We want to make it relatable, and that’s why a lot of the names for items on the menu are plays on hip-hop or other genres of music. So we have a Green Latifah, we have a Mi’Kale Jackson, we have a Swizz Beets and a Just Blaze. Normally that entices people to say, “You know what? Let me try that.” Just because it makes them smile or they like the ingredients in there. Or they may not know what the ingredients are, so they try it because it’s new.
Meeting people where they are, especially when it comes to health, is extremely important in making it relatable.
That’s so important for black people because we often go into these juice bars, we see a list of ingredients, and we may not have the understanding of them or we may not feel welcome there because everyone’s white.
Yeah, a lot of it is just over people’s heads. So make it fun, make it cool. Again, health can be taboo to people. Can you imagine if I had named our green juice — and no shade to any of the businesses that have their green juices called Green Goodness — but there is nothing that is enticing about something called Green Goodness. There’s nothing at all.
Especially not to a child.
So what would you say is the importance of not just your presence but your store’s presence and the way that you’ve structured your organization? Why is it important for a place like Turning Natural to exist?
I’m very big on core values. I have my personal core values, and then my business has its own core values. I want to always make people feel seen. I think that, especially in the black community, we feel unseen, and that’s why we have things like Black Lives Matter and a black woman is the head of the Me Too movement, because often we’re overlooked.
And when you have someone who looks like you and who is letting you know, “I see you, I see your needs, I hear your needs, and I’m going to do everything I can possible to make sure those needs are met,” it meets the core value and my business value all in one.
It’s very important that we see more of ourselves in the health world. I got so tired of looking for books, recipes and healthy ways of eating and only seeing people who didn’t look like me or people who didn’t understand the ties to black food culture or how to help me break some of those ties.

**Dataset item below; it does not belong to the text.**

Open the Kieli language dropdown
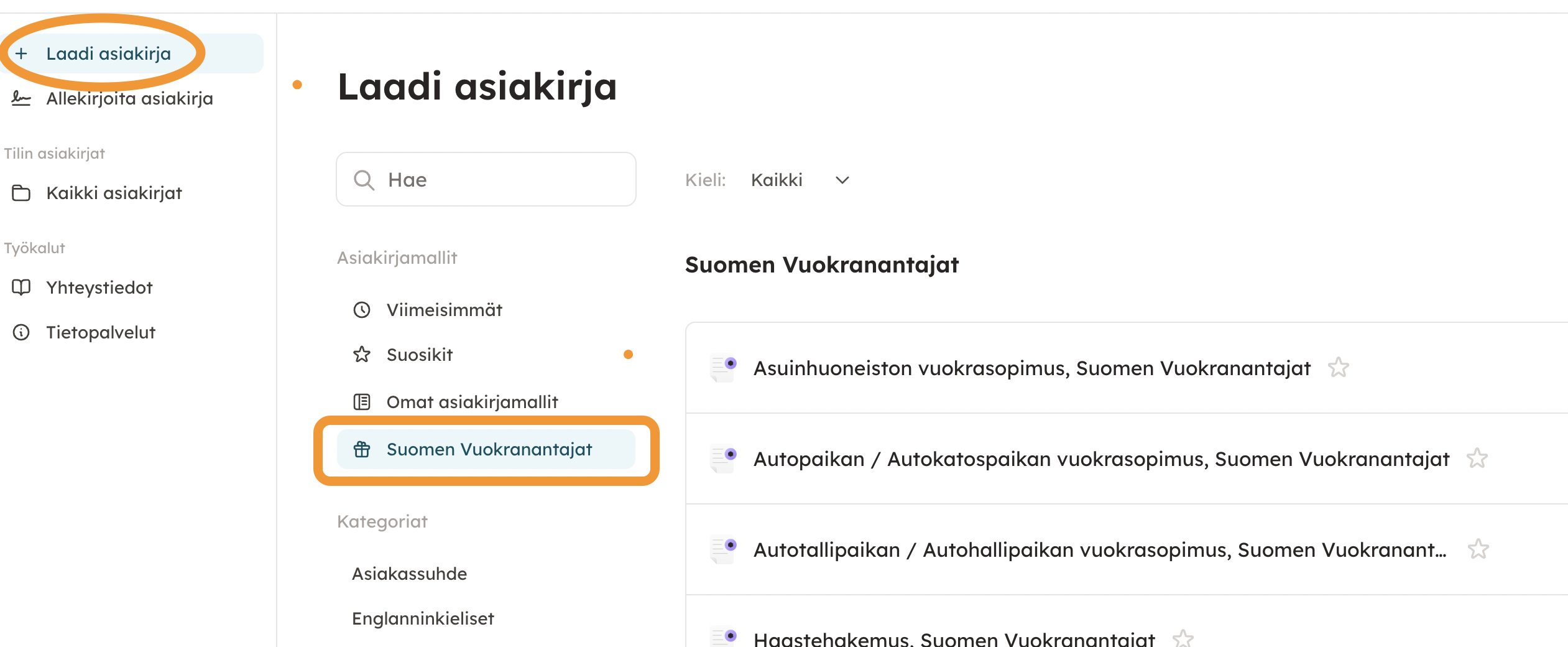The width and height of the screenshot is (1568, 647). pyautogui.click(x=800, y=180)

I go to juice bars all over. Two of my favorite places are where juice bars have completely saturated — LA and New York. And because I’ve been juicing for almost 22 years, I’m OK if you don’t put pineapple or apple in my juice. But you’re talking about the average person, they’re like, “Get out of here. I don’t want that.”

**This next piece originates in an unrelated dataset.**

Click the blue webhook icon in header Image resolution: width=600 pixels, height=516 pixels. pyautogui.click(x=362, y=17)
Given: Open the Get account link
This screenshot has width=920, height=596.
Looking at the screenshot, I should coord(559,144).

It is a big separation to understanding the benefits of stuff when you start talking about spirulina and different types of seeds. People are like, “What? Just give me something green and something that I can recognize, like kale or spinach.” When you start talking about Swiss chard and arugula and sometimes dandelions, people are like, “I don’t know.”
How can those less popular foods or smoothie additives or juice additives make people feel isolated from this world of health and juicing?

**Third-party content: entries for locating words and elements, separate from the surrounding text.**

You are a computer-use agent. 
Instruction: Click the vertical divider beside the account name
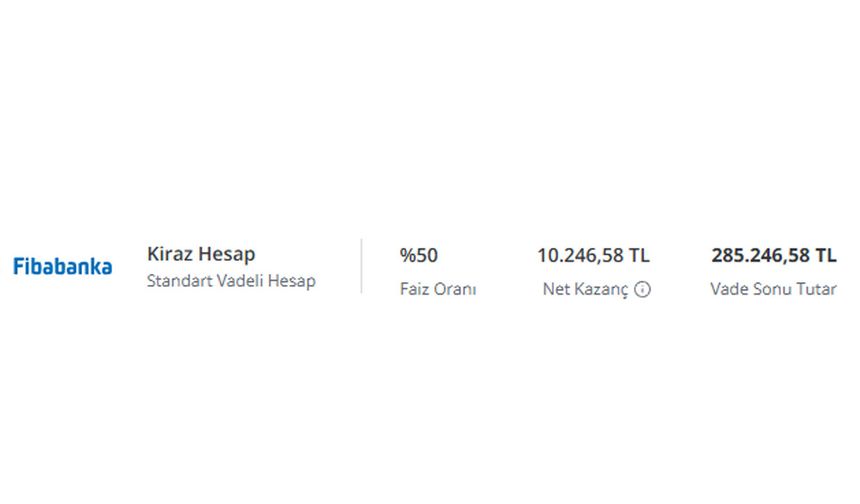click(x=361, y=266)
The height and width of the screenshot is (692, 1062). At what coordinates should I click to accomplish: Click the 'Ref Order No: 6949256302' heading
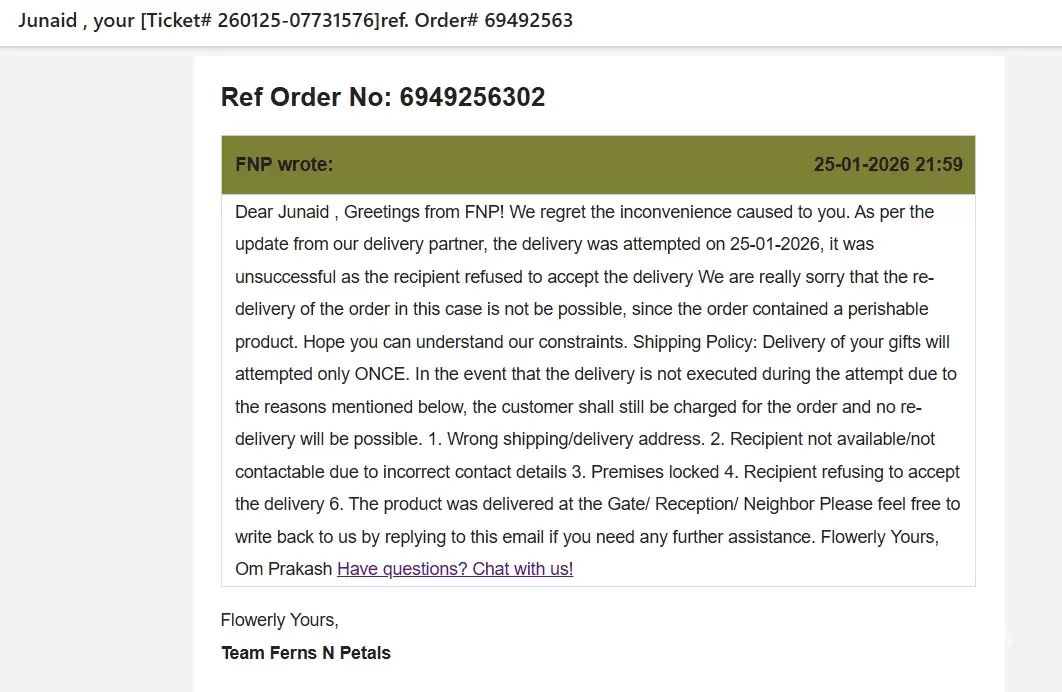(383, 97)
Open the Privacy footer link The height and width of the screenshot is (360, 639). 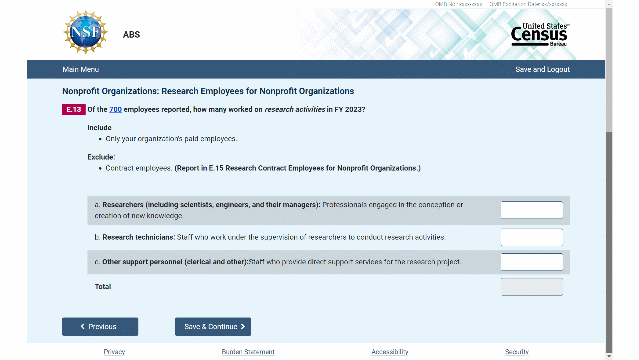point(114,351)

People don’t want to feel embarrassed. It’s that “I don’t want to read out loud in class because I may mispronounce a word” feeling. People don’t like to be embarrassed, because when we don’t know something, it’s like, “OK, I’m just going to be quiet” or “I’m not going to ask questions.”
I would never want that in my space, where people don’t even feel comfortable enough to ask a question for the simple reason that you don’t know.
And I don’t know if other places are even trying to bridge that gap for people.